As might be expected, HCV is spread in much the same way as HIV and HBV, and while it is about 10 times more infectious than HIV, it is also about 10 times less infectious than HBV. Unfortunately, there is no vaccine currently available to prevent HCV. And, unlike HBV infection which usually goes away on its own, the vast majority of the time, about 85% of all cases, HCV persist in the body, becoming chronic, causing massive long-term damage to the liver, and associated organs, and not infrequently leading to liver cancer. There are treatments available for chronic HCV but these treatments are not necessarily curative although they may slow or even halt for some period of time, on-going damage to the liver. In the most severe cases, liver transplantation may be the only option for survival, but as is also true of HBV infection, the limited number of available organs mean that the majority of people waiting for most any organ will never receive one, or not in time to prevent death, and because a new liver would be immediately infected with either HBV or HCV once surgery was completed, using scarce donor organs in this manner is controversial and often simply not done. As is similar to HBV, HCV is believed to be transmissible through environmental surface contamination since the virus can live on such surfaces for periods ranging from a few minutes up to no more than 4 days. Infection with HBV does not prevent infection with HCV, nor the other way around, and infect, infection with both HBV and HCV, so-called co-infection, is sadly not uncommon in some populations at high risk for such infections.
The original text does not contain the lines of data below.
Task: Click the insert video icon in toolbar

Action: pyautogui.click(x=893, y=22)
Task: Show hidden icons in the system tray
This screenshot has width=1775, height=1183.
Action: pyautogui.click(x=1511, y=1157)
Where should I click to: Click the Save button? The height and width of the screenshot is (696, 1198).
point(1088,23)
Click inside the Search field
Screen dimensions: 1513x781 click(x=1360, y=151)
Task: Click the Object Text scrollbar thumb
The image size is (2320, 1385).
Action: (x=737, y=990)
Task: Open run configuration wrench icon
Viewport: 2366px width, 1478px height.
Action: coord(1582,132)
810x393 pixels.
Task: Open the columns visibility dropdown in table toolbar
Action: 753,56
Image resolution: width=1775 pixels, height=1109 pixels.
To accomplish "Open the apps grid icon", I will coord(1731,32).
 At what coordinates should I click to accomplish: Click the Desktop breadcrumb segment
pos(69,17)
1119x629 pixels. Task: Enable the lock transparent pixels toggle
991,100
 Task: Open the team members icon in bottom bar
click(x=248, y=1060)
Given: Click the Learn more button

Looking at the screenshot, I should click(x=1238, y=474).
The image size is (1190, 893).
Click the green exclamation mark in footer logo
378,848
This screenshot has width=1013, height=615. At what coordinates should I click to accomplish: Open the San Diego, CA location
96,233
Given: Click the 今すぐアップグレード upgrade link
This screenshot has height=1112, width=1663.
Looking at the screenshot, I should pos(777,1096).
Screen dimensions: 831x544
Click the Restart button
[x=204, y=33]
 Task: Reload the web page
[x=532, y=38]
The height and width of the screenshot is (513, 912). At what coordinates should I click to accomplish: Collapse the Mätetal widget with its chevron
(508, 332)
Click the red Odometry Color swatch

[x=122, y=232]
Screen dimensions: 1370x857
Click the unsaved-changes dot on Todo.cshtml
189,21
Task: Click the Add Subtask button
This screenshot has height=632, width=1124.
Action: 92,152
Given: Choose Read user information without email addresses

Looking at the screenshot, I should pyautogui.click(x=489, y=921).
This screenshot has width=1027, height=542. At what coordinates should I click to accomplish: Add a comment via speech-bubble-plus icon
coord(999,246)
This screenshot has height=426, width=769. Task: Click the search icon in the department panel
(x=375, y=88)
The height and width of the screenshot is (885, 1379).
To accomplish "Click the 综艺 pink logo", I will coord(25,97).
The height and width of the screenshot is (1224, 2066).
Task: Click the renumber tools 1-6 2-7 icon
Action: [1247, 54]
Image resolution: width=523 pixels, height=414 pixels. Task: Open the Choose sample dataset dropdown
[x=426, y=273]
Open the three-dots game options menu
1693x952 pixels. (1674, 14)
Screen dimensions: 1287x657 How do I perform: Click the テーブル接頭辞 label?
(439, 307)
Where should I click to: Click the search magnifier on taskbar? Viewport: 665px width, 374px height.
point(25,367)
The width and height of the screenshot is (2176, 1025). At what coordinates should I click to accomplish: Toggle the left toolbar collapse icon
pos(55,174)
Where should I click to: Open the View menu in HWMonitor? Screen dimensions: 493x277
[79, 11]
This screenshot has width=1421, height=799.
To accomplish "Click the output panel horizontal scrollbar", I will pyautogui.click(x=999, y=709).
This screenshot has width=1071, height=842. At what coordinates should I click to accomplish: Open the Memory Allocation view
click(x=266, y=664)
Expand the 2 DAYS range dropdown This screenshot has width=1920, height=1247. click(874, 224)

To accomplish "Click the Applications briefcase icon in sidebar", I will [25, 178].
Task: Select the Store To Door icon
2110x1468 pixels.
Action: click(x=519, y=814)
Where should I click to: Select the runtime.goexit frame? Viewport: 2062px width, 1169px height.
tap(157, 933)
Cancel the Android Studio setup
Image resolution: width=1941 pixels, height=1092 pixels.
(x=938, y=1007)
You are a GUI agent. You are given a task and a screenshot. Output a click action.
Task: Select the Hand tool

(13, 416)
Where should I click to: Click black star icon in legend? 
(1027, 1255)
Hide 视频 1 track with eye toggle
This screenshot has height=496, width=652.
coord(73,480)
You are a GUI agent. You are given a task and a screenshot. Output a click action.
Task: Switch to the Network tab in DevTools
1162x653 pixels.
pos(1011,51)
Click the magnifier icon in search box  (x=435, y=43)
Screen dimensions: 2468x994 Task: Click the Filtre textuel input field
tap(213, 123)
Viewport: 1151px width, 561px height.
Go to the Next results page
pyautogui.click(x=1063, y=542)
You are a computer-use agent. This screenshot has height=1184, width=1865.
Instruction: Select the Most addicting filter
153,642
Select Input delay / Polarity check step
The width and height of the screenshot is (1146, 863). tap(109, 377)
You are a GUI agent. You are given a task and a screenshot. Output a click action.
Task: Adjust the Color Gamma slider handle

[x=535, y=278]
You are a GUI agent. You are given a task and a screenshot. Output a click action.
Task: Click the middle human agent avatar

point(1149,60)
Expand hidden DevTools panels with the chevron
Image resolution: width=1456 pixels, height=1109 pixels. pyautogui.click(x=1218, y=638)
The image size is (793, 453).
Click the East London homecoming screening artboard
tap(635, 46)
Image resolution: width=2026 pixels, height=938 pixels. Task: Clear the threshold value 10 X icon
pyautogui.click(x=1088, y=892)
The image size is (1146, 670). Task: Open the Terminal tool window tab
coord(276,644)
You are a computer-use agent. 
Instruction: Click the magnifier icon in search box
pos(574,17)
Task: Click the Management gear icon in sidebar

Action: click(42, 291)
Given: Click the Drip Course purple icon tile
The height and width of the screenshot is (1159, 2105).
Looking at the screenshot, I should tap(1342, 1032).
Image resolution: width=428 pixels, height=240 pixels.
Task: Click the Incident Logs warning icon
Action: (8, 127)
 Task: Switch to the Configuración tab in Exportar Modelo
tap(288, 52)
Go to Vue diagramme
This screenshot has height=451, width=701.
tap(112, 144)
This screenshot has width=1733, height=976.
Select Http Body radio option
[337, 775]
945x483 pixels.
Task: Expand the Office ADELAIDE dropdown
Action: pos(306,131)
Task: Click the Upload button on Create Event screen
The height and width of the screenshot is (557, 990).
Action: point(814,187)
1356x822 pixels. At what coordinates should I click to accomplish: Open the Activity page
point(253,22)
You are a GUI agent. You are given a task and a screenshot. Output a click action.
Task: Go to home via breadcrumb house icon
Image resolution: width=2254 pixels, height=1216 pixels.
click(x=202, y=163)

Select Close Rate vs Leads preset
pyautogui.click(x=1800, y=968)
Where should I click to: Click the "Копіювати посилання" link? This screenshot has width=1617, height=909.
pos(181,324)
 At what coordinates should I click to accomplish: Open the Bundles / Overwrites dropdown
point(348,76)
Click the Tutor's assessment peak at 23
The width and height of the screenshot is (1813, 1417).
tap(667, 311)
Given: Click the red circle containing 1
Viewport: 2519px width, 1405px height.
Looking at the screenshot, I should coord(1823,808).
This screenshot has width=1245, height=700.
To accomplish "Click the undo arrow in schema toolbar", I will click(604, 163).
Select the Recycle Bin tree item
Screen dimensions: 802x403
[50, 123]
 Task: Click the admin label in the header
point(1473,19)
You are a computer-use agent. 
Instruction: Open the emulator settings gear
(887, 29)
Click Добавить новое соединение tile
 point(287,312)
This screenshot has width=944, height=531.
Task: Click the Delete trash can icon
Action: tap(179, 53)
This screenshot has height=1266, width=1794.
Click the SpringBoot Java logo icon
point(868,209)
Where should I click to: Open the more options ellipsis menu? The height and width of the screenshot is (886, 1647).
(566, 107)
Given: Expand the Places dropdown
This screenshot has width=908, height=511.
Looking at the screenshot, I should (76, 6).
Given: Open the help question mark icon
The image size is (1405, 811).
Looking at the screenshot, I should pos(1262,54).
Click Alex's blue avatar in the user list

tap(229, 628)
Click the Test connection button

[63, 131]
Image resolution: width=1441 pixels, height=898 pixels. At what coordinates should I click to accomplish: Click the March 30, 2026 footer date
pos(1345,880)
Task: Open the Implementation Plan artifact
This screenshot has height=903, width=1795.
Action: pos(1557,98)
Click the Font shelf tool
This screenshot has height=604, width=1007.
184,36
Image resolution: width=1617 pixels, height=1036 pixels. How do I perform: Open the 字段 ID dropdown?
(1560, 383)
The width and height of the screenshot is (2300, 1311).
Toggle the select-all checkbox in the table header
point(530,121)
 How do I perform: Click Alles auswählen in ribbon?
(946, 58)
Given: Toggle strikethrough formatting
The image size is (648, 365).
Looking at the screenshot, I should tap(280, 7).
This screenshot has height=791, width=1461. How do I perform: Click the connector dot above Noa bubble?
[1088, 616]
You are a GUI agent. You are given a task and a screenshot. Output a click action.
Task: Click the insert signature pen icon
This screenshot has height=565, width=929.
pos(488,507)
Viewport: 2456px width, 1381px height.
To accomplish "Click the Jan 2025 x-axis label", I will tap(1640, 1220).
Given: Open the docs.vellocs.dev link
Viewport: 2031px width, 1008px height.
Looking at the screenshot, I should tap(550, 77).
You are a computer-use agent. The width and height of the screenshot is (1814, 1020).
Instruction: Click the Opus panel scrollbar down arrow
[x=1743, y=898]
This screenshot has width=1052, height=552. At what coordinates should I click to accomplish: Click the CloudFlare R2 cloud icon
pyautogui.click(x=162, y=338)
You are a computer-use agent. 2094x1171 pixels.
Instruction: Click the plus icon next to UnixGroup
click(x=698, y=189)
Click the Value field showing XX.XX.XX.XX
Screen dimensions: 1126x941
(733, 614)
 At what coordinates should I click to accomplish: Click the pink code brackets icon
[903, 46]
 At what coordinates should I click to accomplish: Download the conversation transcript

The CDC is a reliable source of information about HCV. Again, and it cannot be overstated, the disinfectants and cleaners that we use to clean blood or body fluid contamination potentially infected with a blood-borne pathogen, HIV, HBV, and/or HCV, be exhaustively tested, certified, and Environmental Protection Agency (EPA) registered as effective against these organisms.

Other Hepatitis Meanings and Viruses

While not considered blood-borne pathogens for the purposes of most discussions, it would be remiss to not note that there are other hepatitis viruses in the world, and to also be clear about the use of the term “hepatitis.” To be clear, the term hepatitis is a medical term that refers to the inflammation of the liver. This inflammation can be caused by one of the several viruses that incorporate “hepatitis” into their names, but it can also be caused by other factors, both infectious and non-infectious. If you, or someone you know or care about, is diagnosed with “hepatitis,” be sure you are clear with your healthcare provider about what is causing the inflammation and about any precautions that may need to be taken both to minimize damage to the liver and to help prevent the spread of the infection to others.